> [What is expected] Quote the listing word for word from the line containing "Screen dimensions: 721x514" through the line containing "click(848, 142)", including both of those lines.

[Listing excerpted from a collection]
::::

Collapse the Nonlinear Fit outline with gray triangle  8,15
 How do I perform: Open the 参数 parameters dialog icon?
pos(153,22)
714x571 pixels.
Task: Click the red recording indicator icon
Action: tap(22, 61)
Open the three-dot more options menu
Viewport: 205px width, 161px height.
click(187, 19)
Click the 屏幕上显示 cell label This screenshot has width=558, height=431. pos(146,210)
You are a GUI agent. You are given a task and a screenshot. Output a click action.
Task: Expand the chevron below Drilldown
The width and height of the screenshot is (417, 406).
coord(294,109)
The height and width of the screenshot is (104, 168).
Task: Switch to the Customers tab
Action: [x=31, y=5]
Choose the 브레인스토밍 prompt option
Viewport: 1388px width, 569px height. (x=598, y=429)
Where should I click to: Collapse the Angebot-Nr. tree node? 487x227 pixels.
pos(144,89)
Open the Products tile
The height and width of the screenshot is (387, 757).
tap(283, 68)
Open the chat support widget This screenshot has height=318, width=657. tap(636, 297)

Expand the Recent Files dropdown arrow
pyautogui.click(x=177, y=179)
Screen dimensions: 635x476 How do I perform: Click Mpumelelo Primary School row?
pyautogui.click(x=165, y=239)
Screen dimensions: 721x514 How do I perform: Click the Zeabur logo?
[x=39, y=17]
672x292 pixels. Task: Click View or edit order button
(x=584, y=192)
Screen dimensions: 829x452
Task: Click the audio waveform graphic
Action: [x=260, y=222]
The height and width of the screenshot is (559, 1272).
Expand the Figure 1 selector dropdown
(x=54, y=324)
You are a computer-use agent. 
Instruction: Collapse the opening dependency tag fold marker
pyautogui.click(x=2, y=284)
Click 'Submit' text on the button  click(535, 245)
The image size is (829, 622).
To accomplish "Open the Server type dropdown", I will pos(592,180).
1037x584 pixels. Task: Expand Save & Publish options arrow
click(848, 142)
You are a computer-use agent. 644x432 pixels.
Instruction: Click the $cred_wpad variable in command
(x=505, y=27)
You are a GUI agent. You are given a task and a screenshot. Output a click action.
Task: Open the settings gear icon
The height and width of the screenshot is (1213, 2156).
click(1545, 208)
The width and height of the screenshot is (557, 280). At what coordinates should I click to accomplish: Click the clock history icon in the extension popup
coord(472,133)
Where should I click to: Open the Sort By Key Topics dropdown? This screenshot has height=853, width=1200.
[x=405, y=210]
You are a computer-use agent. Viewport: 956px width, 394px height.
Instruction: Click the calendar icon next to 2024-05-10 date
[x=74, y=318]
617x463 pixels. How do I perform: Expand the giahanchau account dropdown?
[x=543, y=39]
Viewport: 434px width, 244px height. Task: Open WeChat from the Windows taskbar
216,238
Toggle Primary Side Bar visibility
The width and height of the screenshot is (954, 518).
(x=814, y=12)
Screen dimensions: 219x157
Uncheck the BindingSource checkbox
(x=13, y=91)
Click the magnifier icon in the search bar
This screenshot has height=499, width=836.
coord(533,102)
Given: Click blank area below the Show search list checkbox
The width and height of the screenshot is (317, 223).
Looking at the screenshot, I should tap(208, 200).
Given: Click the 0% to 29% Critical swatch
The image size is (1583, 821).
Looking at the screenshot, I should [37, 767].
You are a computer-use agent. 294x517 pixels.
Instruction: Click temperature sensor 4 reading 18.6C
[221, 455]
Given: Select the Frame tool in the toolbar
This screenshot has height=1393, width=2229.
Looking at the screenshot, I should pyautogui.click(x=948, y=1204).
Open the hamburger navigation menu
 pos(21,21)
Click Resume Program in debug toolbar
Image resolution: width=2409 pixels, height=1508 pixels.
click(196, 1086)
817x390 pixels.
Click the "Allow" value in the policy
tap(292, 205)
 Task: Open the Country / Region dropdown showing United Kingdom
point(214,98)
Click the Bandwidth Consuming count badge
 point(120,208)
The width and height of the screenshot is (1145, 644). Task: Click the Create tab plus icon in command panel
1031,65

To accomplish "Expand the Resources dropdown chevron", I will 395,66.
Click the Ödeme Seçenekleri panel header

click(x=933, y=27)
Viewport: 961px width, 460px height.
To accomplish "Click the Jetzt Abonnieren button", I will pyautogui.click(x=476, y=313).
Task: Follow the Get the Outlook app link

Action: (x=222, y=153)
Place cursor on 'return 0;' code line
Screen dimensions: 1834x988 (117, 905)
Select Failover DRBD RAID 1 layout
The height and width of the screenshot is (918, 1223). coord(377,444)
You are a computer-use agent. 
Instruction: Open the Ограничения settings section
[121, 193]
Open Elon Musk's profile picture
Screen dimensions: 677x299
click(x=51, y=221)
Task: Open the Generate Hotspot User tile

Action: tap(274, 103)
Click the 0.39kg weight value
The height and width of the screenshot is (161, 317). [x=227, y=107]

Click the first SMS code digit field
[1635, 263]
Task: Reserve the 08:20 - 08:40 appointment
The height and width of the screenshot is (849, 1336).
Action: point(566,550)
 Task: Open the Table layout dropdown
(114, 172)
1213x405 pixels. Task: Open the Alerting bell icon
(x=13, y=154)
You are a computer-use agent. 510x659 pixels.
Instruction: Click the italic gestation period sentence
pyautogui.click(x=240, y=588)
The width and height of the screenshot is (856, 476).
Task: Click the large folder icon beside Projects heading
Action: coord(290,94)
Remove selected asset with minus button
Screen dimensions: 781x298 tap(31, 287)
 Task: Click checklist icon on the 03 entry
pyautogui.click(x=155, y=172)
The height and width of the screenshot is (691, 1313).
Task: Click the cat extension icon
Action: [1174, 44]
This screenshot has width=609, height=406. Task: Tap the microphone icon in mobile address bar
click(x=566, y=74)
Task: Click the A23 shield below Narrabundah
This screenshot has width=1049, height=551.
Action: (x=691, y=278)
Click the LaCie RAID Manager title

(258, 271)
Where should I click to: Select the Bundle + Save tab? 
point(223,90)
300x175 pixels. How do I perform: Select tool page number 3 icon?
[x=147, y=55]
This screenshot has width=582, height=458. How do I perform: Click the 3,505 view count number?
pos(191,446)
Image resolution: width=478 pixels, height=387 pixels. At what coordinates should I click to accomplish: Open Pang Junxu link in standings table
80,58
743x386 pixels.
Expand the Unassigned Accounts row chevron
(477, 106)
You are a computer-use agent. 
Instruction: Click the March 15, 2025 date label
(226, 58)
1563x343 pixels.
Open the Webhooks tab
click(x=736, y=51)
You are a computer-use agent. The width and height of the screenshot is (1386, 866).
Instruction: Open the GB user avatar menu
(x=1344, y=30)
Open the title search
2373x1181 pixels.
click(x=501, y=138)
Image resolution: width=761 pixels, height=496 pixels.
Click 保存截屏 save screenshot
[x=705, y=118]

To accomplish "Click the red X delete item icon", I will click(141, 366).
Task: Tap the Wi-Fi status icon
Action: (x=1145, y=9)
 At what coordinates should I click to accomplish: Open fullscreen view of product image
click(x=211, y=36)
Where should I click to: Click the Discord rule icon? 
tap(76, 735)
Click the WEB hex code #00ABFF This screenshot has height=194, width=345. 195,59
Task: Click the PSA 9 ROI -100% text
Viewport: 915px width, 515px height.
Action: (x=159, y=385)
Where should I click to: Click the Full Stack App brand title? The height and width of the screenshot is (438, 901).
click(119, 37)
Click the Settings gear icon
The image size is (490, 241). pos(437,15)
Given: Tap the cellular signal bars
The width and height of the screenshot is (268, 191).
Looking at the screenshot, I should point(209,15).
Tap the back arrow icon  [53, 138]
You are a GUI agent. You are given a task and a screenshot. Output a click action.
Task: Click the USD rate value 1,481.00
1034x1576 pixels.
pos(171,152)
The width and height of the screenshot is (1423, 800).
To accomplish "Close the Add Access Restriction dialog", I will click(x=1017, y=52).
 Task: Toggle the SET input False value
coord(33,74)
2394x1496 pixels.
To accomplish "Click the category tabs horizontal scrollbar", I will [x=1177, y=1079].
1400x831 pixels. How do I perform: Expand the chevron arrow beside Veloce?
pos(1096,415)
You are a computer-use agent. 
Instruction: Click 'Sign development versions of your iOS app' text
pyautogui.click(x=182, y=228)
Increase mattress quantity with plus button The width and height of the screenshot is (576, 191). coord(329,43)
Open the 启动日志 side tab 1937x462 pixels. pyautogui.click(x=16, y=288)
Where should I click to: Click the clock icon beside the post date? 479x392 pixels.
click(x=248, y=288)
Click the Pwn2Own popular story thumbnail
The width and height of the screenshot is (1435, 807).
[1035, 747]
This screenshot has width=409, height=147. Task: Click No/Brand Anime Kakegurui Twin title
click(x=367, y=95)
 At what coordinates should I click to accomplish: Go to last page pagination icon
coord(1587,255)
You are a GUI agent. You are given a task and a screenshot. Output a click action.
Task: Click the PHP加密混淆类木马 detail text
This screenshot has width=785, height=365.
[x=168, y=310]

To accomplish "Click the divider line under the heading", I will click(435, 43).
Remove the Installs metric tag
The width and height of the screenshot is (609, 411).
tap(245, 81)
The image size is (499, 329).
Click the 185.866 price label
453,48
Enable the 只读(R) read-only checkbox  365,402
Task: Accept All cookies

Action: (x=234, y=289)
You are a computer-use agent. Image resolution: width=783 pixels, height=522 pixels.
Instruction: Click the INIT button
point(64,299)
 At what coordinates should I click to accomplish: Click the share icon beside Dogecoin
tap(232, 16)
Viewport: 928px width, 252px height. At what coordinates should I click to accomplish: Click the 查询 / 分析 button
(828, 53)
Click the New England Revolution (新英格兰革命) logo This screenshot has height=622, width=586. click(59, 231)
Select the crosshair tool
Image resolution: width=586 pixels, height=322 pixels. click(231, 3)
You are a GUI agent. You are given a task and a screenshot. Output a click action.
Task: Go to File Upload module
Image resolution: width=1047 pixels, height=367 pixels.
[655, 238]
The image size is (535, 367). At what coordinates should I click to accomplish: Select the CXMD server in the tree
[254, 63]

::::

> [Result for this exercise]
Screen dimensions: 721x514 How do I perform: Click the Zeabur logo?
[x=39, y=17]
672x292 pixels. Task: Click View or edit order button
(x=584, y=192)
Screen dimensions: 829x452
Task: Click the audio waveform graphic
Action: [x=260, y=222]
The height and width of the screenshot is (559, 1272).
Expand the Figure 1 selector dropdown
(x=54, y=324)
You are a computer-use agent. 
Instruction: Collapse the opening dependency tag fold marker
pyautogui.click(x=2, y=284)
Click 'Submit' text on the button  click(535, 245)
The image size is (829, 622).
To accomplish "Open the Server type dropdown", I will pos(592,180).
1037x584 pixels. Task: Expand Save & Publish options arrow
click(848, 142)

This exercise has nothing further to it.